This reputation continued when Vanessa attended the School for Officer training. She was called Mary Poppins and was always volunteering to babysit and hang out with the children of fellow cadets and staff.
At the age of 19, Vanessa knew that she wanted to foster children. It was just a matter of when.
“One of my first conversations with Anthony was around fostering and what he thought of making a home open to other kids and inclusive. He said he had grown up in a home like that and wanted to continue being open. I knew then that our conversations could continue!”
Vanessa and Anthony were married in October 2013, with their first child, Tobias, arriving 11 months later in August 2014.
“I just didn’t realise it was even possible to love a little human being that much,” says Vanessa.
The Hunts’ daughter, Esther, was born in June 2016, while Anthony was a cadet in the School for Officer Training. Their second son, Rupert, came along in July 2018, in their appointment as corps officers at Forest Lake.
“Our children are such a blessing and I don’t take them for granted,” says Vanessa.
“Motherhood is relentless though, and self-sacrificial, and I never fully realised this until I had Tobias.
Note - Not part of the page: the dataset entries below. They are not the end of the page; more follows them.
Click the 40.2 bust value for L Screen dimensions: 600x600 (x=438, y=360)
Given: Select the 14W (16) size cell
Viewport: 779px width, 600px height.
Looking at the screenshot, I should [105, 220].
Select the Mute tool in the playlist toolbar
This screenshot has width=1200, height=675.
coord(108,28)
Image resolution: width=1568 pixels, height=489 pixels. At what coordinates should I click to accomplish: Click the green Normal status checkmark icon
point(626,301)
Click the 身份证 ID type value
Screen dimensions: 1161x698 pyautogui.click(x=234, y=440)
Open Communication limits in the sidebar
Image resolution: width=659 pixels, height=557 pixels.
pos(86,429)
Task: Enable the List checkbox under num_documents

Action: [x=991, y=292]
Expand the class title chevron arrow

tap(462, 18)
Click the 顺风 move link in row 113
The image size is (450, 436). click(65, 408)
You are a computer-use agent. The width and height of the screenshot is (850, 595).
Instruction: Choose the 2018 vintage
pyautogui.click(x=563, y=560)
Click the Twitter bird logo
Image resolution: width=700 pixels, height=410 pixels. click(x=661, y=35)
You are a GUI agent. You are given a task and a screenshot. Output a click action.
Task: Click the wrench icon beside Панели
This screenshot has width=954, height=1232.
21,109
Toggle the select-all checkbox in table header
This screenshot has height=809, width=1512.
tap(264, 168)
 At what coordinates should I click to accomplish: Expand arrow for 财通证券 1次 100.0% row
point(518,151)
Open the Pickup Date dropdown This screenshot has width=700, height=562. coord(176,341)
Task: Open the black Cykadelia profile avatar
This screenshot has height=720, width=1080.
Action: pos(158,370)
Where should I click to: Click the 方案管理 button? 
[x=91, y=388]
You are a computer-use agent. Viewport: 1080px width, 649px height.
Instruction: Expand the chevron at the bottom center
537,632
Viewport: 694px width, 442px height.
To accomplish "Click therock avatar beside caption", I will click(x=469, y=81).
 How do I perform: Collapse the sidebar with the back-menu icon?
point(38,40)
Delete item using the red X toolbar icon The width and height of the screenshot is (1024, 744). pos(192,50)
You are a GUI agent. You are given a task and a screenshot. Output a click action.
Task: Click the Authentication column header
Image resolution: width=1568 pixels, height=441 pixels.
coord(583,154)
It made me appreciate my mum, who was a single mum, so much more.”
When Esther was only three months old, Vanessa had a stroke – extremely rare for such a young woman. She had to learn quickly that she couldn’t do everything herself and had to accept support.
“I had to rely on others, accept some limitations, learn alternative ways of doing things, and say ‘no’ sometimes. These were really big lessons for me that I also took into my parenting journey.”
Vanessa’s vision returned, almost in full, and she can again drive a car. She does, though, still suffer bouts of fatigue if she “overdoes it”.
The fostering journey
Vanessa and Anthony’s foster children Abbie and Eli (names have been changed), both teenagers, came to the Hunts in 2017.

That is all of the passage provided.